Unexpectedly, however, pharmacological inhibition of this enzyme using a special inhibitor produces the exact opposite effect: the intervention makes the cells more susceptible to cell death. The reason is that the inhibitor acts as a pharmacological "double agent." While it blocks the enzyme on the one hand, it simultaneously attacks another important protective protein. As a result, the cell loses one of its key defense mechanisms and dies.
These are the central findings of a new study conducted by researchers at the Julius-Maximilians-Universität Würzburg. The study was led by Antje Gohla, Professor of Biochemical Pharmacology at the Chair of Pharmacology and Toxicology. The team has now published its findings in the journal Science Advances.
An Important Player in Neurodegenerative Diseases and Cancer
In medical research, ferroptosis has increasingly moved into the spotlight in recent years. Ferroptosis is an iron-dependent, oxidative process that destroys cellular stability. Since several tumors – particularly highly aggressive, therapy-resistant tumors – are sensitive to this mechanism, ferroptosis is regarded as a promising target for new therapeutic approaches. In neurodegenerative diseases or tissue damage, however, the opposite strategy applies: in these cases, ferroptosis causes excessive damage and the goal is to prevent this type of cell death in order to better protect the cells.
The team led by Antje Gohla may now have identified a possible molecular switch involved in this process. "Our investigations initially focused on the enzyme phosphoglycolate phosphatase (PGP)," the pharmacologist explains. Under normal conditions, PGP ensures the smooth progression of glycolysis. The current study shows, however, that the absence of PGP unexpectedly makes cells more resistant to ferroptosis. "This protection is based on what is known as metabolic rewiring – a fundamental reprogramming of cellular metabolism," says Gohla.
As a consequence of this rewiring, the cell profoundly reorganizes its metabolism. Through several intermediate steps, glucose flux is redirected, allowing the cell to maximize the production of protective antioxidants. As a result, "PGP-deficient cells" become significantly more resistant to oxidative stress.
A Paradoxical Discovery
In search of compounds capable of actively triggering this process, Gohla and her team focused on the substance CP1. In an earlier study, they had already identified it as the world's first experimental PGP inhibitor. The compound CP1 – short for Compound 1 – therefore appeared to be the ideal tool for their experiments.

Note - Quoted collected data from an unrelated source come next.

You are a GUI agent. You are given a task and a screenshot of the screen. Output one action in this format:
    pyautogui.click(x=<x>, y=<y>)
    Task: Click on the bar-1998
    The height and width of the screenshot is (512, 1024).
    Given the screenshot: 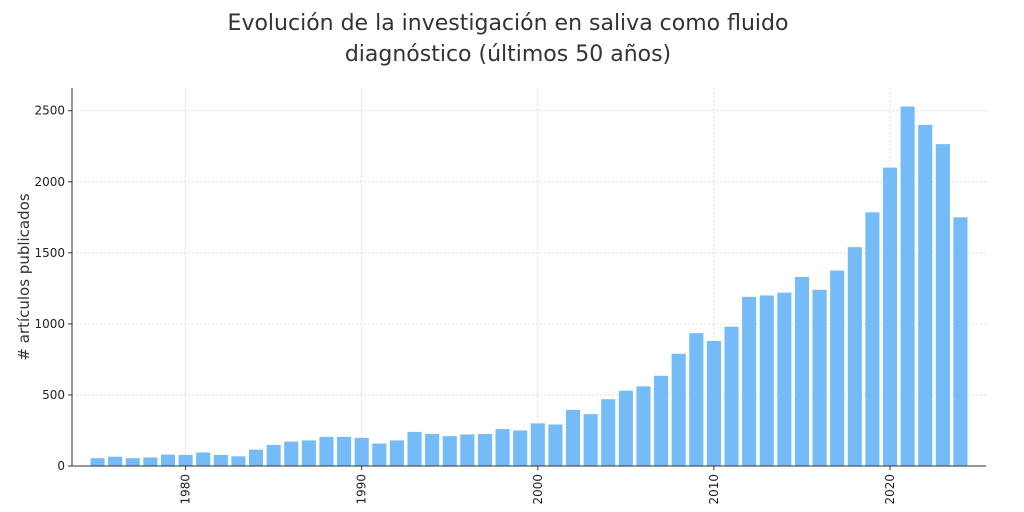 What is the action you would take?
    pyautogui.click(x=502, y=448)
    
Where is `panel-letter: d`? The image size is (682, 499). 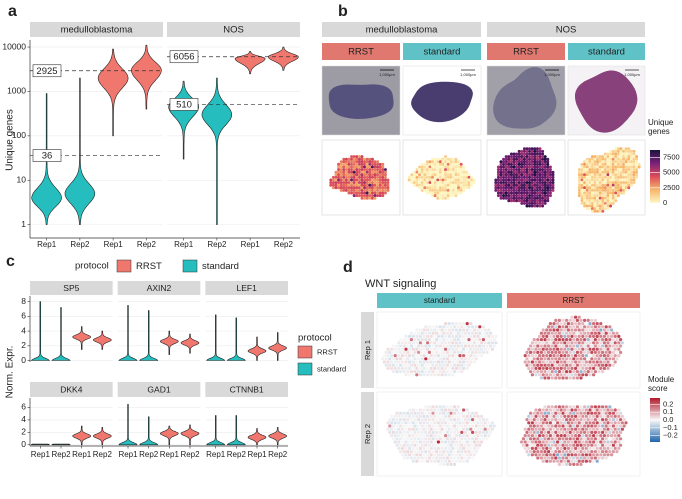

The paradoxical discovery was that when the researchers applied CP1, exactly the opposite of the expected effect occurred: instead of protecting the cells, the compound made them far more susceptible to cell death. Detailed analyses ultimately revealed CP1 to be a pharmacological "double agent." "CP1 not only blocks PGP, but simultaneously attacks the important protective protein FSP1," Gohla explains.
CP1 uses a particular mechanism to achieve this effect: it causes the protective protein to aggregate into clumps. As a result, FSP1 likely loses its position at the cell membrane and can no longer perform its protective function. The cell consequently loses one of its most important defense mechanisms and dies.
Molecular Basis for New Approaches in Cancer Therapy
The discovery of the dual inhibition of PGP and FSP1 opens up strategic options for the development of future drugs. In particular, this approach may hold potential for tumors that are highly dependent on sugar metabolism – so-called highly glycolytic tumors – and that often exhibit resistance to conventional therapies. The new findings could therefore provide a molecular basis for future combination therapies aimed at more precisely manipulating the balance between cell protection and cell death.